+++ Excerpt to read

Pages

28 June 2015

Sometimes resolution hangs like a death sentence, and forgiveness has a lightness that feels like a weight.

I think we put off resolving things because once they're over, they're done. There's no hope for a better outcome, and maybe that hope is worth the anxiety that waiting brings. It is hard to know that you are the last one believing in something. You wonder whether or not your hope is even valid. Whether your persistence in hoping is faith or just idiotic stubbornness.

Even worse is, when granted pardon, the mixed feelings of continued guilt and freedom. Freedom, because even if it is your fault, you aren't blamed for it; guilt because you feel as if you are betraying everyone by being free. Sometimes I think that if I could just take all the hate and hurt into myself, I could bear it for them, and they could love each other again.

I spend hours wondering whether or not any of it would have happened if I hadn't tried to claim the friends for myself. It seems to me that without my grasping presence, there would have been no conflict. And when I see the sadness that the loss causes the friends I succeeded in tearing away, I think that I would gladly give them up so that they could have their family back. I play the downfall over and over again, and I'm constantly falling on the sword of my memories until I don't know the difference between introspection and masochism.

If only it were so simple; one relationship for another. But now I realize that nothing is that simple, and that even the so called 'stable' relationships are immensely complicated. Sometimes I wonder if any of them are worth the fight, and then I remember that I have not had an honest relationship since the year I turned sixteen. That will be two years in October.

I constantly struggle with the tension between wanting to be known, and knowing that there are others who need understanding more than I. Every chance I have to tell my story and bare my soul is a time that could be used to help those who are unused to wearing sadness the way I am. I will not hurt myself over this, I will not end my life. But there are others that might, and I can't justify taking their time for myself.

++++++
+++ Entries provided

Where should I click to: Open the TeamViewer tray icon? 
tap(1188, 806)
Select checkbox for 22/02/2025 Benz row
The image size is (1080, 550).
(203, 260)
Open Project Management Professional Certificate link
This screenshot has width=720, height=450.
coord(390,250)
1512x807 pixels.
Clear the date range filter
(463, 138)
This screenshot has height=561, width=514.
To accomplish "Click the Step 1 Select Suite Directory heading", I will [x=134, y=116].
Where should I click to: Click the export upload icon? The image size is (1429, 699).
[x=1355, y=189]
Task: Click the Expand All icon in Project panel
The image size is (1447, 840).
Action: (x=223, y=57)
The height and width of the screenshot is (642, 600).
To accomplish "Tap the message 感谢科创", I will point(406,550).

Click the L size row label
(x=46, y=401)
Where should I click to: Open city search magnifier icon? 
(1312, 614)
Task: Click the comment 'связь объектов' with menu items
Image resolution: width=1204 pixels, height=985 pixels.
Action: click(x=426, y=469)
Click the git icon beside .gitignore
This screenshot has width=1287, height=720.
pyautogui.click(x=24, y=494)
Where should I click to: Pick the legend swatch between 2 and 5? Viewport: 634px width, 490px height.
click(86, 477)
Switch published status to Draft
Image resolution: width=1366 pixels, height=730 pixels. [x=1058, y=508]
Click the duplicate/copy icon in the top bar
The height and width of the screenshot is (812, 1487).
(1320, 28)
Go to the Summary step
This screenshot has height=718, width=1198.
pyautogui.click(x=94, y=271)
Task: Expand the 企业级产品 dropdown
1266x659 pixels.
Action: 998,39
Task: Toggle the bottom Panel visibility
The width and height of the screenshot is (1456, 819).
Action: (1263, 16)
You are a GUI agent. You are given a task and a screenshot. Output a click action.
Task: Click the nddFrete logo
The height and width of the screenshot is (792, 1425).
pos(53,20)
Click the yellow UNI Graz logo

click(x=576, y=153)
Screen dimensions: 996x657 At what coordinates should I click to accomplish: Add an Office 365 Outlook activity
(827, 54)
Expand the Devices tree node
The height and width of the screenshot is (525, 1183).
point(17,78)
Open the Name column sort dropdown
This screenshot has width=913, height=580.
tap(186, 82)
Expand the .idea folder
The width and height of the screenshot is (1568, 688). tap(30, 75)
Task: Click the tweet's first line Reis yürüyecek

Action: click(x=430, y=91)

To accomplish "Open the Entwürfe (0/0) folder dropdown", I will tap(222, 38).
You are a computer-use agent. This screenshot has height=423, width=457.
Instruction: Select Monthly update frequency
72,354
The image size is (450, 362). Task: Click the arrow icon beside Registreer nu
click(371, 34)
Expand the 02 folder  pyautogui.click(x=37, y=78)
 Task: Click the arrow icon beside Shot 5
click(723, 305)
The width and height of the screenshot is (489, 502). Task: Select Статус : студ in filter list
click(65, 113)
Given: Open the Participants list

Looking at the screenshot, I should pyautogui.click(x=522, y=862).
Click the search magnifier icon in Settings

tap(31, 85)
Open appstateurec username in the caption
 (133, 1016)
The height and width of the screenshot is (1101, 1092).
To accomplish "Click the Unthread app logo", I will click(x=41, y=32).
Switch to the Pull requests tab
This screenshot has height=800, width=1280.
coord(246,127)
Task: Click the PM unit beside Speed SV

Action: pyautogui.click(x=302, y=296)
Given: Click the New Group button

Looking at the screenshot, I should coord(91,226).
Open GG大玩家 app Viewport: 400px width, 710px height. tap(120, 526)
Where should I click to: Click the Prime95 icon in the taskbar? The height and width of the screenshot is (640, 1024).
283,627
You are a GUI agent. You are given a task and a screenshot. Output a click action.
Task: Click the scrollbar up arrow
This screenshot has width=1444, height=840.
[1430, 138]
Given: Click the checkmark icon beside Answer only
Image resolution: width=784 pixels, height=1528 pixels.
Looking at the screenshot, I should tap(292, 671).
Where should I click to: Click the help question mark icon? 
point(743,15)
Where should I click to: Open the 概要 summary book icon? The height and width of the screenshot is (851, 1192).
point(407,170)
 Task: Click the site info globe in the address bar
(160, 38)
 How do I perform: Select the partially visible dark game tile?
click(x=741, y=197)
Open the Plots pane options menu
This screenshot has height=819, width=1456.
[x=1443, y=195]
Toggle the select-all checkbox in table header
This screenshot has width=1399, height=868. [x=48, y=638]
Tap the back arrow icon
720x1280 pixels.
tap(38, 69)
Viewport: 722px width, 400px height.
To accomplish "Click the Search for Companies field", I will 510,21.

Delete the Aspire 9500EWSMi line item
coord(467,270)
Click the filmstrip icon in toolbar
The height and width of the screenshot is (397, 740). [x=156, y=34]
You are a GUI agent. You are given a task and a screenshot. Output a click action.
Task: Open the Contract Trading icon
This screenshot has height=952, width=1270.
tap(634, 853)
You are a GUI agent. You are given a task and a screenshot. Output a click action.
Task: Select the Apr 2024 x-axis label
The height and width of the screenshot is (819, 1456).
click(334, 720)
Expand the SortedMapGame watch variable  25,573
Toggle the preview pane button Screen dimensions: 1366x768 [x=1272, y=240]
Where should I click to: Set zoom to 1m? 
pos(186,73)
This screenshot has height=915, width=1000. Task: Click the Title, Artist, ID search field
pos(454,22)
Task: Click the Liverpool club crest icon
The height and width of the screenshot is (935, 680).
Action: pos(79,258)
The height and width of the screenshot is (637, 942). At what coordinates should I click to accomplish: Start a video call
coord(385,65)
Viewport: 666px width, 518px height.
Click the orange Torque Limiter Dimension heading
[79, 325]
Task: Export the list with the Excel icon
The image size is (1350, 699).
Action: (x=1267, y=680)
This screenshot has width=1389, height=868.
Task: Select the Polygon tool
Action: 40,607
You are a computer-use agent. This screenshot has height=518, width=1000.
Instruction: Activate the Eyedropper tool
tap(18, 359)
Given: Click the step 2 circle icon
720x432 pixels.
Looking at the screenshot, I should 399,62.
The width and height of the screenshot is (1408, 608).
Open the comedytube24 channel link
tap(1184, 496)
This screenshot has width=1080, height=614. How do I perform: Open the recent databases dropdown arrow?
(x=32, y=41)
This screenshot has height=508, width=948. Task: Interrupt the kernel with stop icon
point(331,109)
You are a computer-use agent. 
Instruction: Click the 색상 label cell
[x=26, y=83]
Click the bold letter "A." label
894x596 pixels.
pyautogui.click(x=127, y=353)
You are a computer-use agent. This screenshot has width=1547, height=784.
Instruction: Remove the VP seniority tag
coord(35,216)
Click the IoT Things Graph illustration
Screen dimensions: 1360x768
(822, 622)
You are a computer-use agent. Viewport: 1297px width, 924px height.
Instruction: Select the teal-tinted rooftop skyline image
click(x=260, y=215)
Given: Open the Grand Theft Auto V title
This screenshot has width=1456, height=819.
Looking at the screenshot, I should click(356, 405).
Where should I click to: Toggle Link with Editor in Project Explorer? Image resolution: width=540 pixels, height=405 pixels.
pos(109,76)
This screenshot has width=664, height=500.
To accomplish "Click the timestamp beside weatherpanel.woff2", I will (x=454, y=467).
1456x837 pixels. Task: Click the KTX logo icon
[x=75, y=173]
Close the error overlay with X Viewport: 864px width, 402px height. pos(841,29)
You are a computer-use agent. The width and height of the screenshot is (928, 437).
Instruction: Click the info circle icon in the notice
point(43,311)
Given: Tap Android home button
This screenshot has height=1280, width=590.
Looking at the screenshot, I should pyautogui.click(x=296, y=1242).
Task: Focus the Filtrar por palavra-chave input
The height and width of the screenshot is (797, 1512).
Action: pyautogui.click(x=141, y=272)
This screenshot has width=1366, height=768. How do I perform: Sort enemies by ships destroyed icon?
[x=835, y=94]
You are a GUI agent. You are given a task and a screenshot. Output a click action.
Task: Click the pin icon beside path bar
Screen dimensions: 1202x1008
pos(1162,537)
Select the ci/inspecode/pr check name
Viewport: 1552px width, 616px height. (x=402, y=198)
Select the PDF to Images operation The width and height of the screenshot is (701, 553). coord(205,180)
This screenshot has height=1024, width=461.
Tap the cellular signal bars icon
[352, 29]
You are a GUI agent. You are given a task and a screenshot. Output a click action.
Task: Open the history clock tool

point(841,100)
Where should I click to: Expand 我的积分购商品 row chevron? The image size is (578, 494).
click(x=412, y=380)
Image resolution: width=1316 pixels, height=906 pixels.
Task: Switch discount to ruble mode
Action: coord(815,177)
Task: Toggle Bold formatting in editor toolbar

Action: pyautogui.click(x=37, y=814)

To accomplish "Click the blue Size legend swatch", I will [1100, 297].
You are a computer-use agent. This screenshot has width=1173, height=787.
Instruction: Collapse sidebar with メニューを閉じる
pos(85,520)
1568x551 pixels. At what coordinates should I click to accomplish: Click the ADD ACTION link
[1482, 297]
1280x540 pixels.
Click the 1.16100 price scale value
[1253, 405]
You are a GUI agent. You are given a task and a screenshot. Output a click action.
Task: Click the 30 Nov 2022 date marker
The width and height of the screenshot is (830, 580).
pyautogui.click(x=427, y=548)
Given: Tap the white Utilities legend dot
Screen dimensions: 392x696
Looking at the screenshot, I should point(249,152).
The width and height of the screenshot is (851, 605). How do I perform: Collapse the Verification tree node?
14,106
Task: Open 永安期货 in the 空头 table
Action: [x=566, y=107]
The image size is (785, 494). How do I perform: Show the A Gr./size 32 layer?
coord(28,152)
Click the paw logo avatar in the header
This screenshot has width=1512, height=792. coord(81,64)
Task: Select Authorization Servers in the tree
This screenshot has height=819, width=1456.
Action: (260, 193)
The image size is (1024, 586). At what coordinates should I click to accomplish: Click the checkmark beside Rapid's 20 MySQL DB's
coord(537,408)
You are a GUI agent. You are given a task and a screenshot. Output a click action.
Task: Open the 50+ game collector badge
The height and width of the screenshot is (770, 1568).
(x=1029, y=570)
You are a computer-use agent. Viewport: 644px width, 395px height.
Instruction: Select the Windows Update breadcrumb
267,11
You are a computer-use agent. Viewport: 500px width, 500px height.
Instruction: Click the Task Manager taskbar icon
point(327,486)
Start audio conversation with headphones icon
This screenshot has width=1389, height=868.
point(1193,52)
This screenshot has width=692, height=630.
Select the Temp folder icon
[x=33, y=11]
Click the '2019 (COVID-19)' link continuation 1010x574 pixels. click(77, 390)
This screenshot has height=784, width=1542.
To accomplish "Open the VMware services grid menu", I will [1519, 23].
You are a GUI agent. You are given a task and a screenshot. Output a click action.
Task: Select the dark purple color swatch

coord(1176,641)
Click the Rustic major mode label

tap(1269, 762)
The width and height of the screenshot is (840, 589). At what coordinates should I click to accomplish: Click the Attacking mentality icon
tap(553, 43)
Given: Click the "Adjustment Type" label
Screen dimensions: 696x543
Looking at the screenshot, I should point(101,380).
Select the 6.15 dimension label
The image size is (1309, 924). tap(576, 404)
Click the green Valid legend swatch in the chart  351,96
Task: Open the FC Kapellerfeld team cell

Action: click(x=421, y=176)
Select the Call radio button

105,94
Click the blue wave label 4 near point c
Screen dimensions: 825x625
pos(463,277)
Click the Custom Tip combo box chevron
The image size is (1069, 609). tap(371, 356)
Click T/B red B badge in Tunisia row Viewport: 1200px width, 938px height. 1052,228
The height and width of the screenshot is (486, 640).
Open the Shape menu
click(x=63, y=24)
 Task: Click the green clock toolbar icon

++++++

- _Directive_: Transcribe the reflection on resolution and forgiveness verbatim, from "If only it were" up to and including "years in October.".

- _Exercise result_:
If only it were so simple; one relationship for another. But now I realize that nothing is that simple, and that even the so called 'stable' relationships are immensely complicated. Sometimes I wonder if any of them are worth the fight, and then I remember that I have not had an honest relationship since the year I turned sixteen. That will be two years in October.